É por conta desses fatores que a juventude tem abraçado o empreendedorismo cada vez mais cedo — estimulada, também, pela ideia de que “é possível conquistar as coisas a partir do seu esforço individual”. Entretanto, como o sociólogo bem alerta, a sociedade precisa compreender que o sucesso depende, também, de uma série de fatores que vão além da força de vontade. Tem a ver com Educação, Ciência e Tecnologia. “Em um país como o nosso, que caminha para um processo de desindustrialização, sem investimento em Educação e tecnologia, é impossível a geração de empregos de qualidade”, analisa.
Desindustrialização é a raiz do problema
Durante a entrevista à Rádio Tabajara, o sociólogo Estevam Dedalus citou o exemplo da Suíça para ilustrar como a complexidade econômica impacta diretamente a qualidade dos empregos e os salários. “Lá, um garçom ganha cerca de cinco mil euros”, destaca.
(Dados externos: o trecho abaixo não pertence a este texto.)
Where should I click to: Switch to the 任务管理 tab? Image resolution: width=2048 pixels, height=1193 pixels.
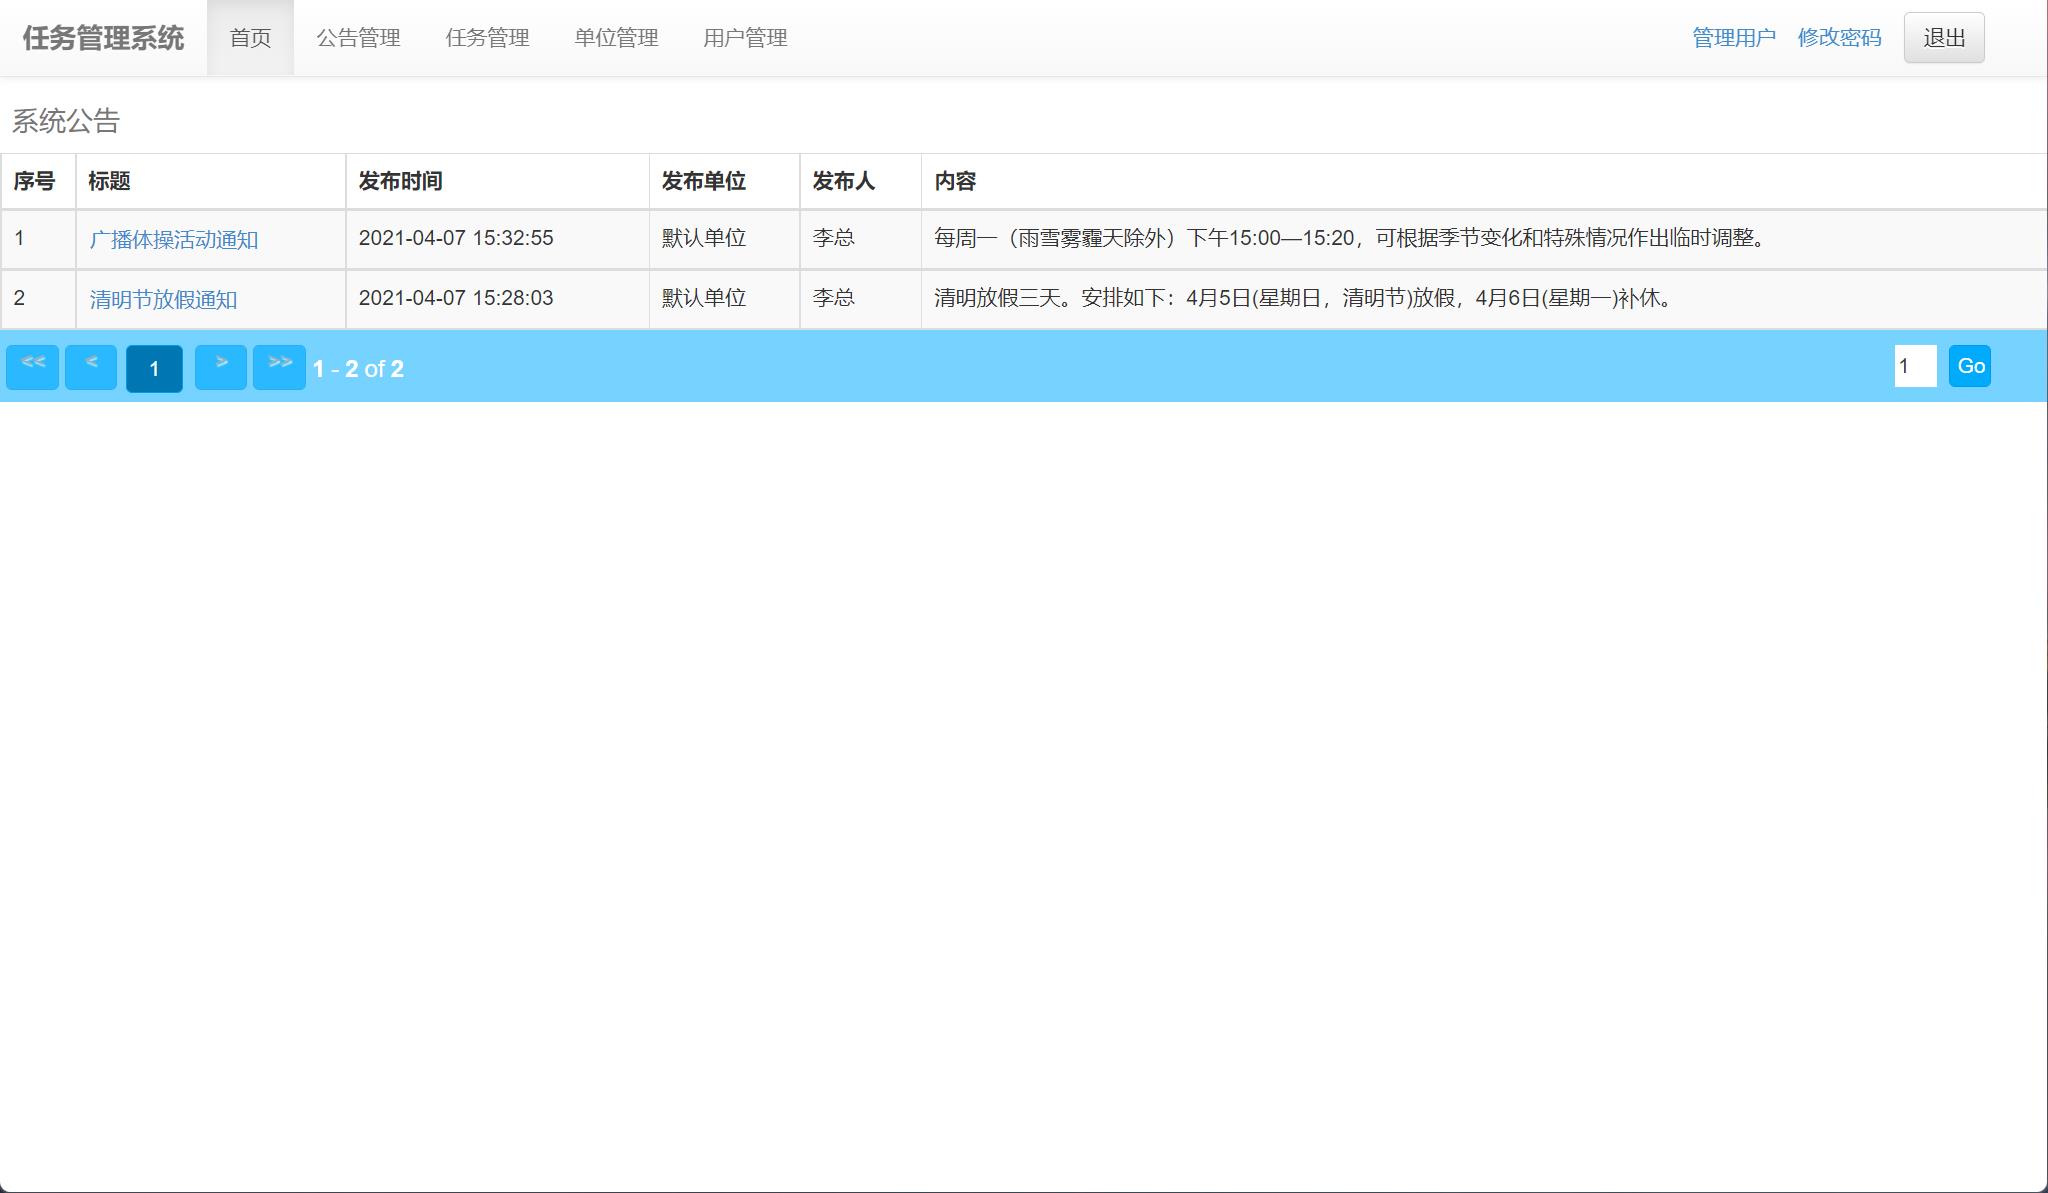click(488, 39)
E por que isso acontece? Segundo ele, quando o sistema produtivo é sofisticado, o salário médio sobe, o que eleva a renda até mesmo nos serviços mais básicos. “Se o rico ganha, o pobre também acaba ganhando”. No Brasil, ocorre exatamente o oposto: com uma economia desindustrializada, baseada na exportação de matérias-primas, o setor de serviços mantém-se barato. “Aqui, em João Pessoa, eu tenho certeza de que, em Mangabeira, você corta o seu cabelo por R$ 20”, comenta. E resume a nossa realidade com uma música: “o de cima sobe e o de baixo desce”.
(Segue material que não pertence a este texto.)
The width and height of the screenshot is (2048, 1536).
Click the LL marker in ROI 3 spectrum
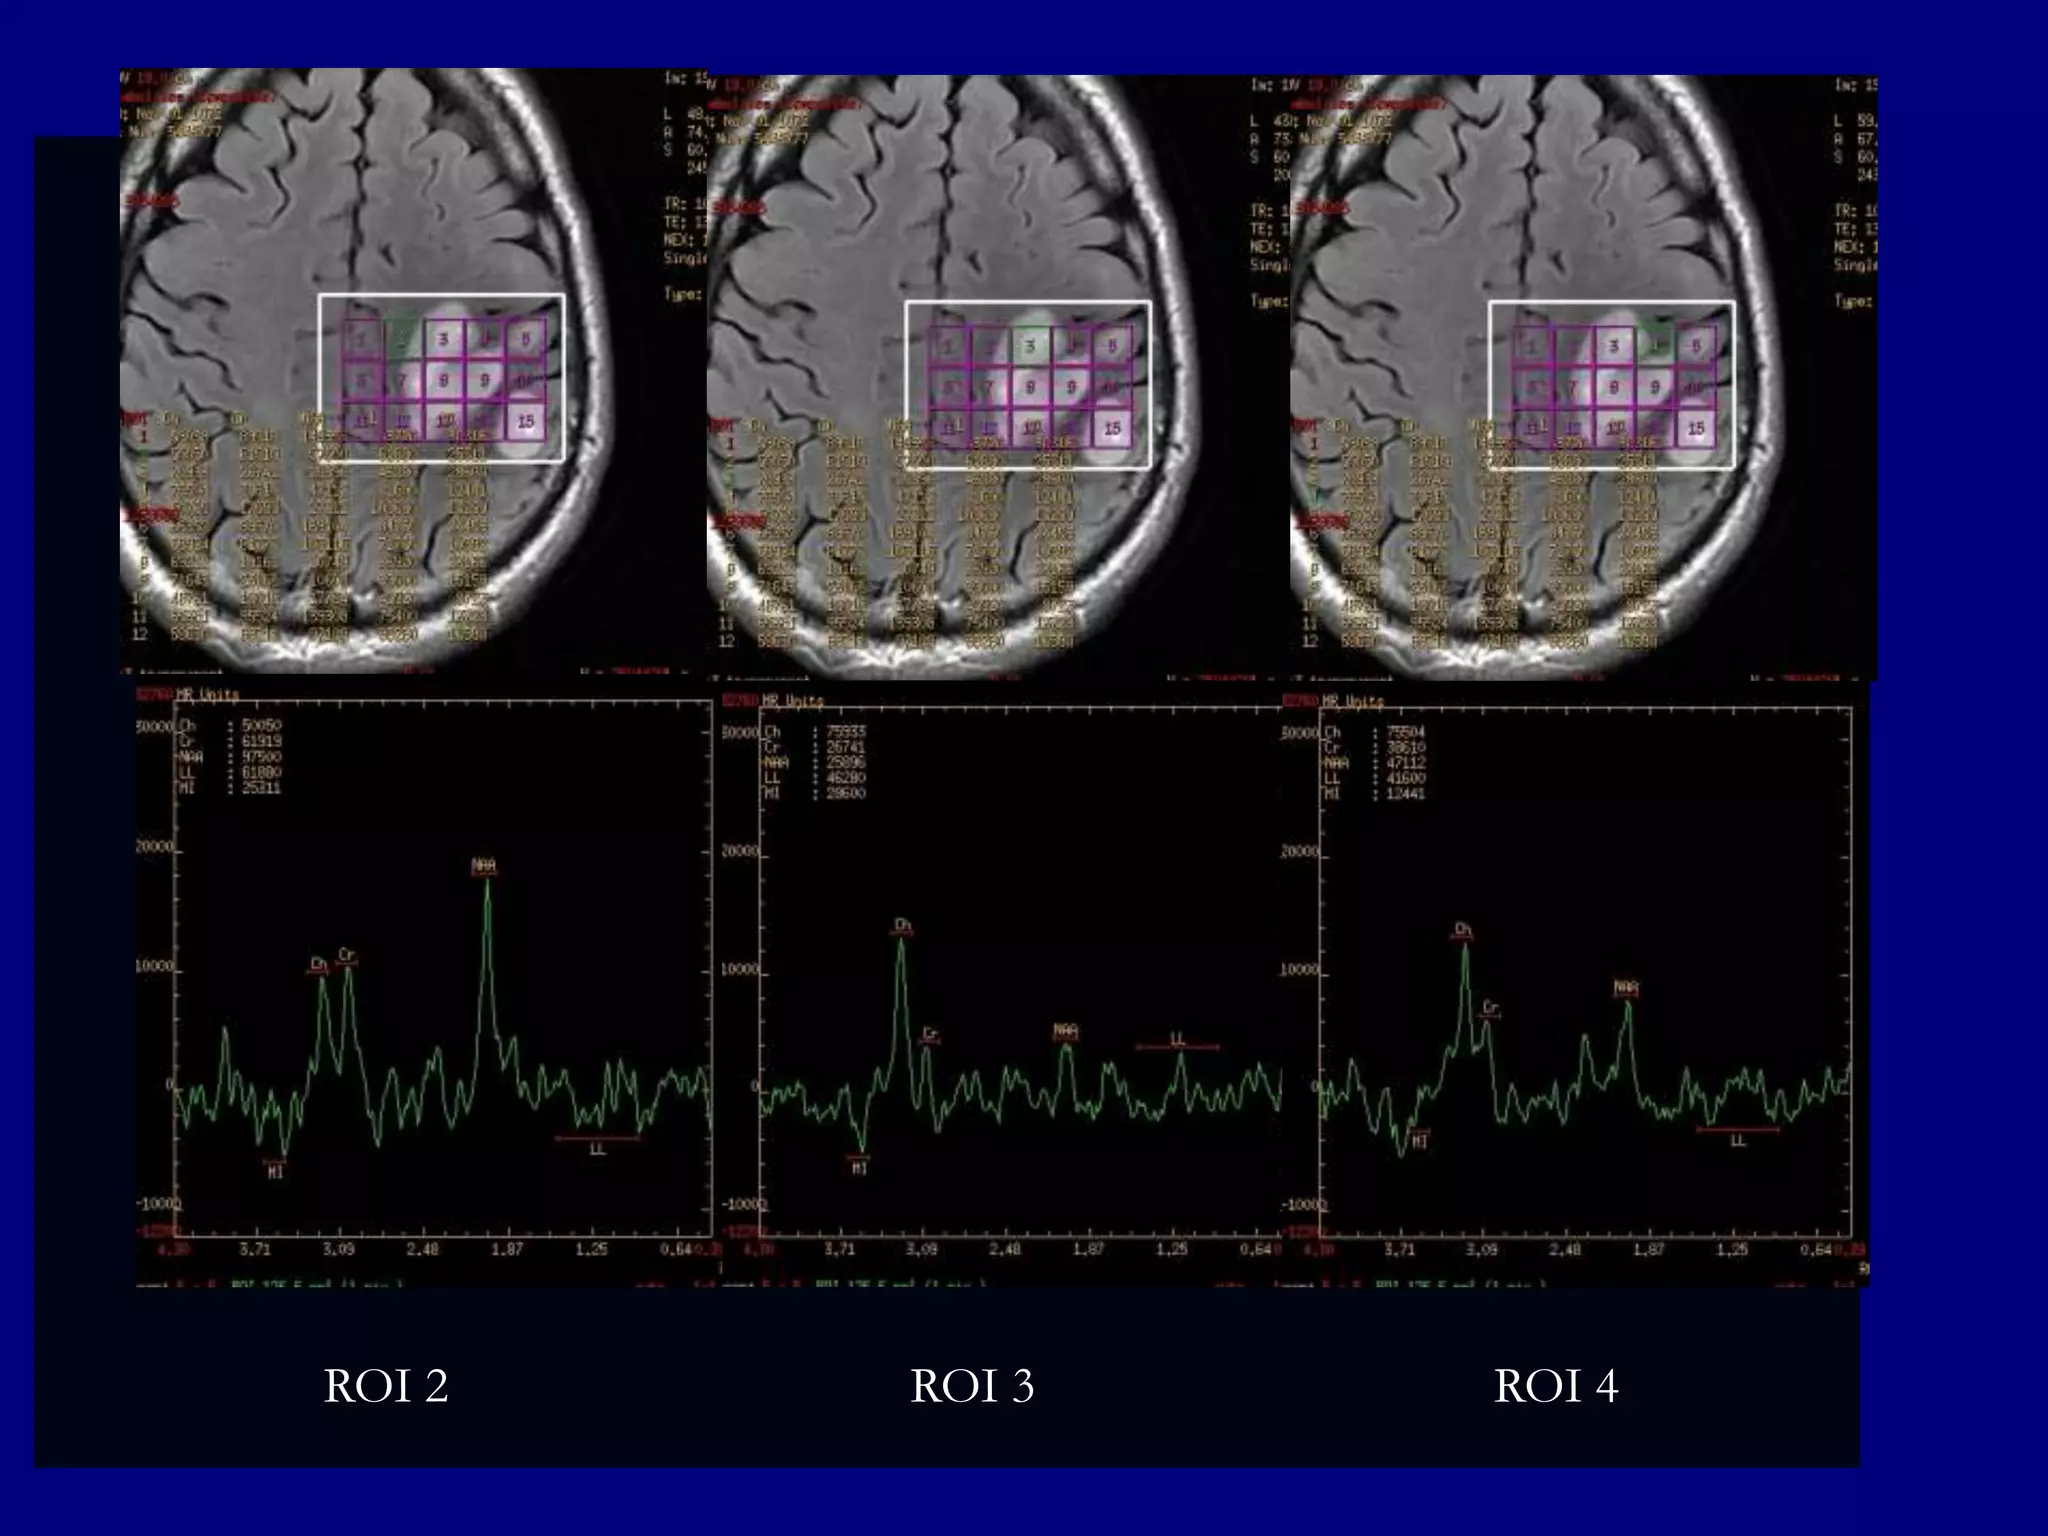coord(1177,1042)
Embora seja comum ver nas redes sociais gente demonizando o trabalho com carteira assinada, o problema, segundo Dedalus, não está na CLT em si, mas no que foi feito dela nos últimos anos. Mesmo presidentes de grandes empresas, ou figuras como Neymar, têm contrato formal, o que comprova que o regime não é o vilão. A questão, aqui, é a correlação equivocada entre CLT e subemprego, em razão dos baixos salários praticados no mercado brasileiro. “Basta analisar o custo de vida. Quando é que você, com R$ 1,8 mil e filhos, consegue pagar aluguel, água, energia, telefone, alimentação e transporte? A situação fica muito complicada”, reflete. E se o salário não cobre nem o básico e o esforço consome a vida inteira, o “plano B” vira uma “saída” para quem deseja trilhar outro caminho.
Para o sociólogo, de olho no futuro, o país só terá alternativas reais de crescimento se investir em um projeto nacional de desenvolvimento. “A tendência é que a gente aumente o número de desempregados e o país continue relativamente pobre, sem grandes oportunidades.” Por isso, nas palavras de Estevam Dedalus, é urgente repensar o Brasil, tendo em vista que a automação e a inteligência artificial devem ampliar ainda mais as desigualdades por aqui. E empreender não pode ser a única resposta para esse cenário.
*Matéria publicada originalmente na edição impressa do dia 6 de julho de 2025.